UNUTMAK
Unutmak kelimesi nerden türemiştir?
Unutmak, etimolojik olarak; UNUTMAK” kelimesi ‘un’dan türemiş. Birini ya da bir şeyi unutmak için ‘un ufak etmek’ gerekiyormuş.”. Güzel hikâye fakat özü yanlış. “Unutmak” kelimesi doğrudan Eski Türkçedeki “UNIT” fiilinden evrilmiştir. [14 nolu notta: “İyileşmek, güç, mutlu olmak” anlamına gelen “un / ong” köküne bağlamak oldukça güçtür.” denilmektedir.] “Unıtmak” kelimesi doğrudan Eski Türkçedeki “unıt” fiilinden evrilmiştir. Yani etimolojisinin hiçbir edebî değeri yoktur. Üzgünüm.” Cümlesine katılmak mümkün değildir. Çünkü UNUTfiili(eylemi) < *U- ‘kudreti olmak, gücü yetmek’ fiiline +-N-I-T- ekleri getirilerek yapılmış bir türeme fiildir. Anadolu halk ağzında kullanılan UNA- “anlamak” fiil kökü de < U-N-A- ‘(ET, OT. “razı olmak, kabul etmek” ) biçiminden türemiştir
Hepimizin bildiği o meşhur replikteki gibi bir anlamı yok unutmak kelimesinin aslında fakat hepimiz o repliğe inanmak istedik çünkü bize çok köklü ve içimizde hissedebileceğimiz bir kavram kazandırdı.
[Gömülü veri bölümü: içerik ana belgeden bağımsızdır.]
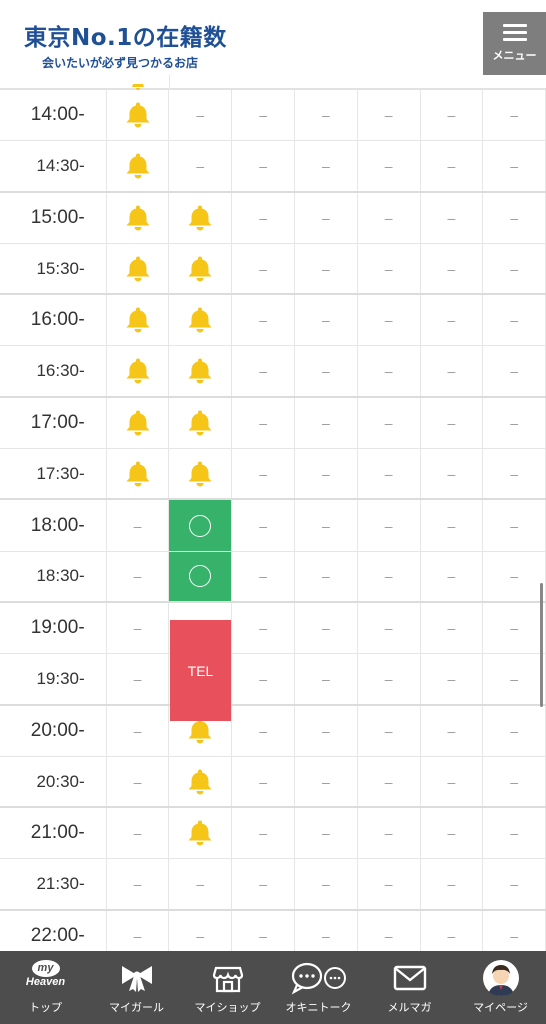  What do you see at coordinates (136, 1008) in the screenshot?
I see `nav-label: マイガール` at bounding box center [136, 1008]. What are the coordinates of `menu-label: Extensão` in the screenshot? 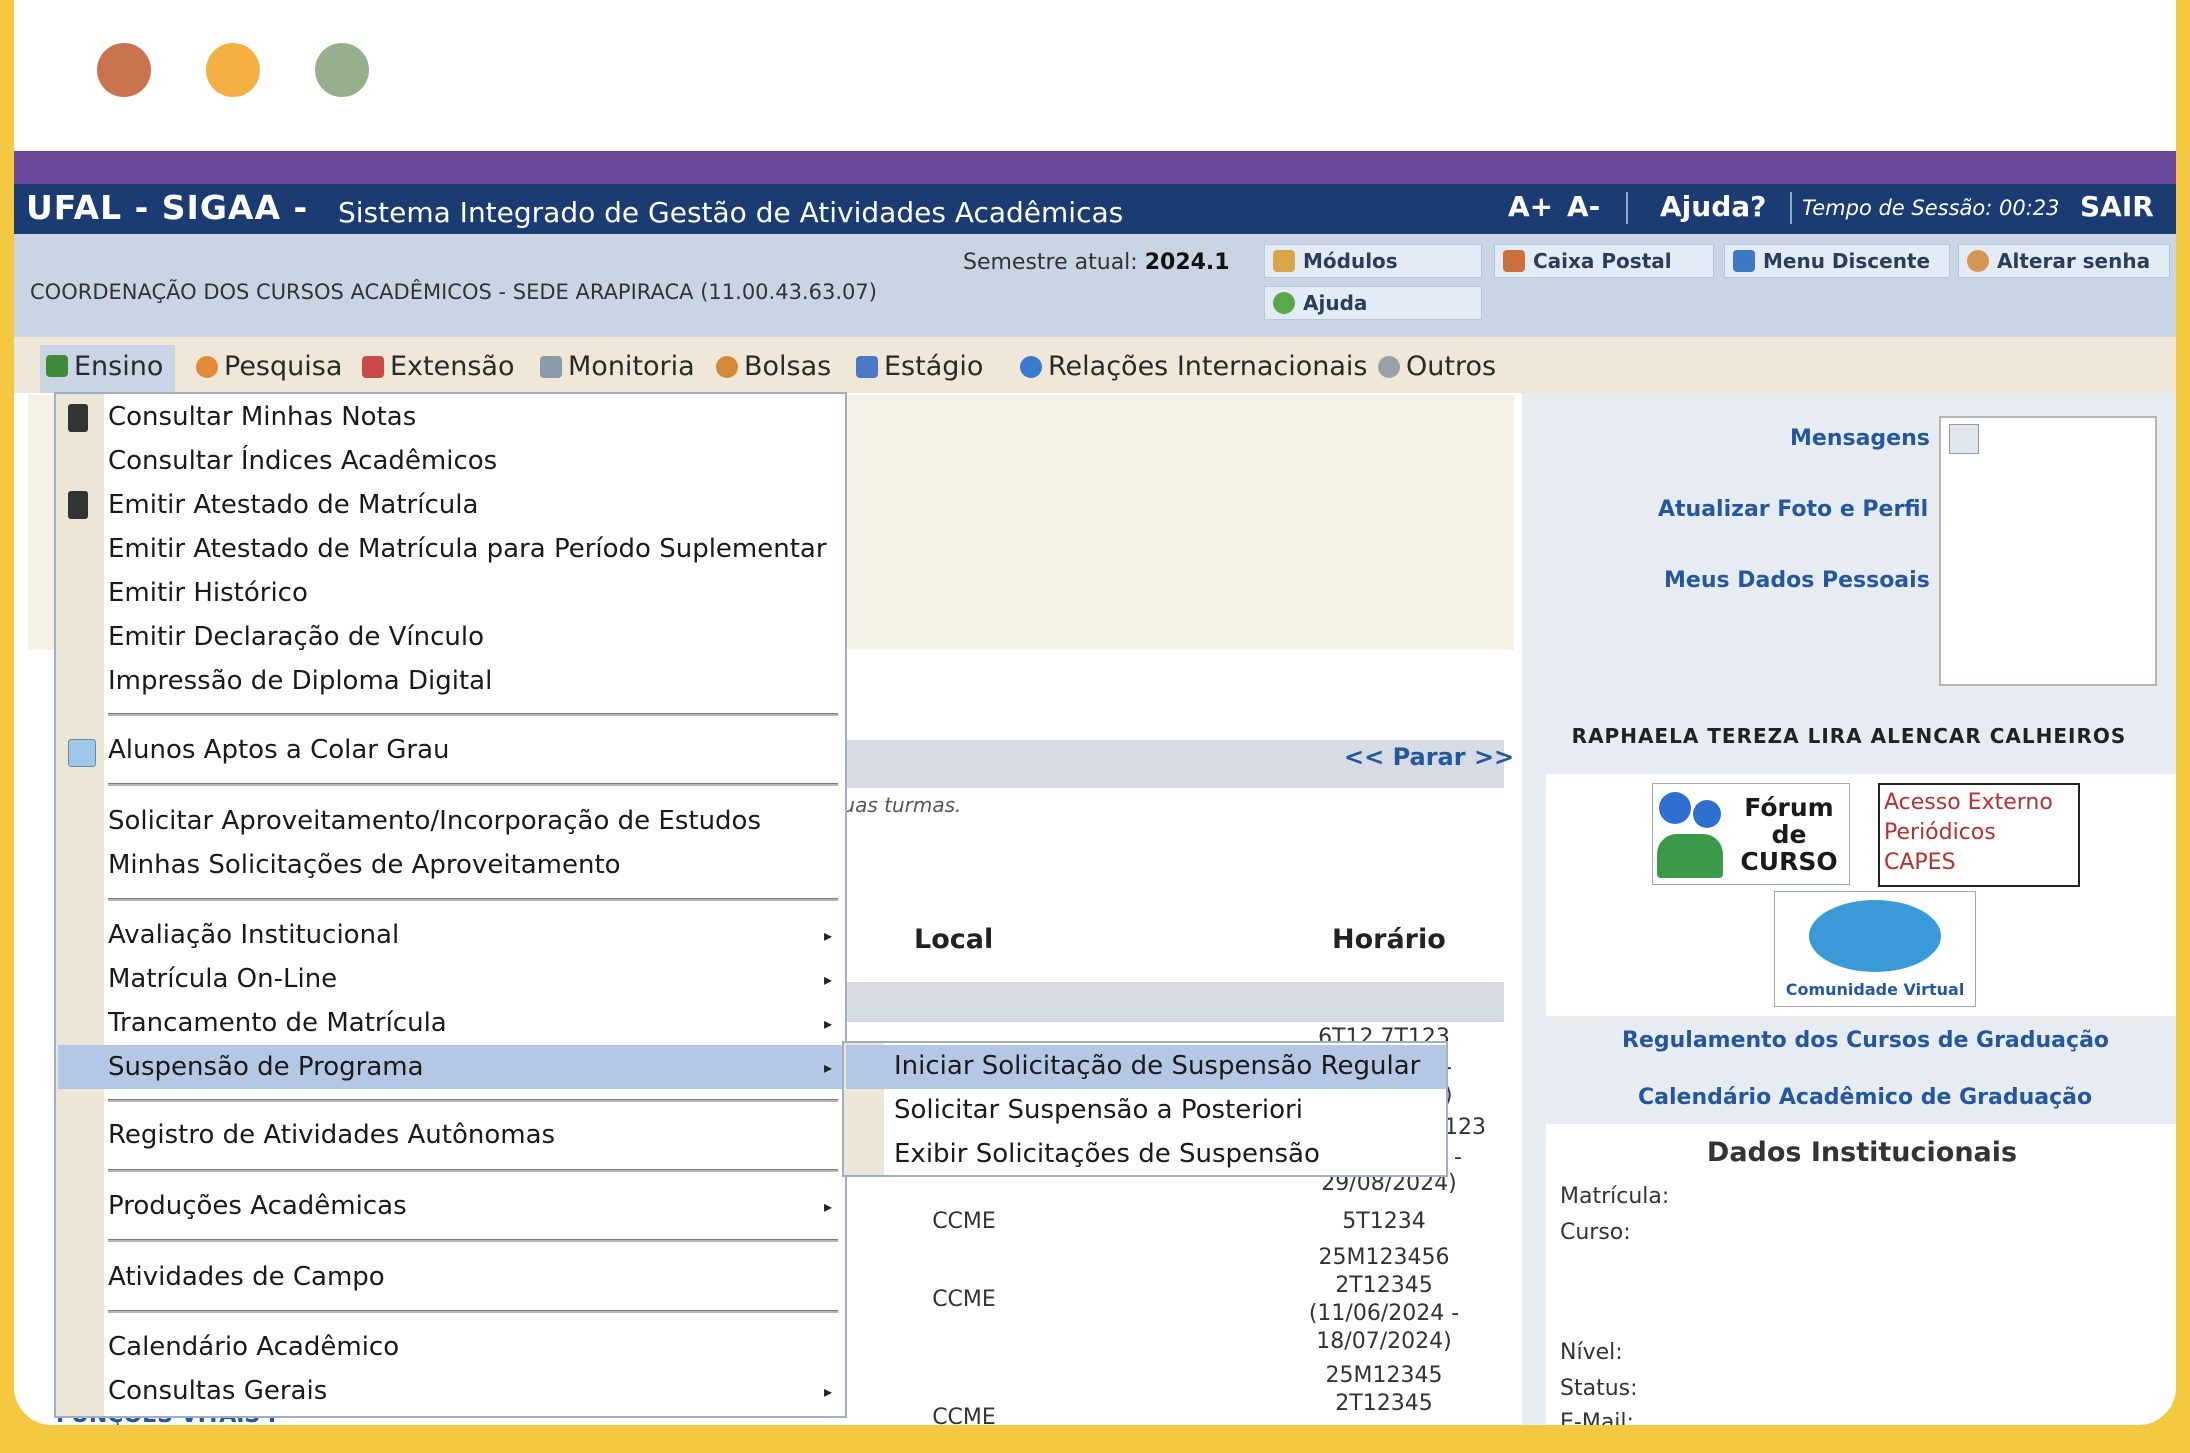 It's located at (452, 366).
Unutmak, insana verişlmiş en büyük özelliklerden biri olduğu muhakkak. Gün içinde yaşadığınız her şeyi unutup, başınızı yastığı koyduğunuzda uykuya dalmanızı sağlayan şey de unutmanız aslında. Unutamadığınız geceleri hatırlayın, uykunun tutmadığı, bir sağa bir sola döndüğünüz geceler. Unutmak, bir nevi devam etmektir. Unutarak, ilerlerseniz yenisini öğrenirsiniz, hayatınıza devame edersiniz. Bir diğerini unutmadan devam edebileceğiniz herhangi bir olgu ve olay yoktur. Örneğin, bir kitaop okuyorsunuz ve bitirdiniz. Yeni bir kitaba geçmeden önce o kitabı sindirmek, biraz beklemek istersiniz ki o kitabı unutun. Önceki kitaptaki karakterlerle, yeni kitaptaki karakterleri, olay akışını karıştırmayın. İşte bu neticede bir diğerini unutmadan yenisine geçemezsiniz.
Fakat, unutunca her şeyi unutmuş mu olursunuz. Hayır, zaten her şeyin unutulmasının mümkün olduğunu sanmamaktayım. Kitabı okudun bitirdin, sindirdin, unuttun ve yenisine geçtin. Onu da okuyup bitirdin. Üzerinden belli bir süre geçti ve iki kitabı düşündün. Farklı olaylar, farklı karakterler. Zihninde bu iki kitabın ana karakterlerini karşılıklı oturttun ve bu iki karakteri konuşturmaya başladın. Bu iki karakter üzerinden düşünüyorsun, bunların tartışmasını dinliyorsun. İşte kitapların zihninde bıraktığı, unutamadığın şeyler üzerinden, yaptığın bu kıyaslar, bu beyin fırtınaları sana sen olma özelliğini kazandıracak ve senin kültürünü oluşturacak şeydir.
Dağınık bir yazı olduğunun farkındayım. Amacım bilerek dağınık bırakmak ve okuyucu üzerinde unuttuğu şeylerin bir anda zihnine dağınık bir şekilde saldırıya geçmesini sağlamaktır.
Kitap okumaya ve unutmaya devam etmeniz dileğiyle.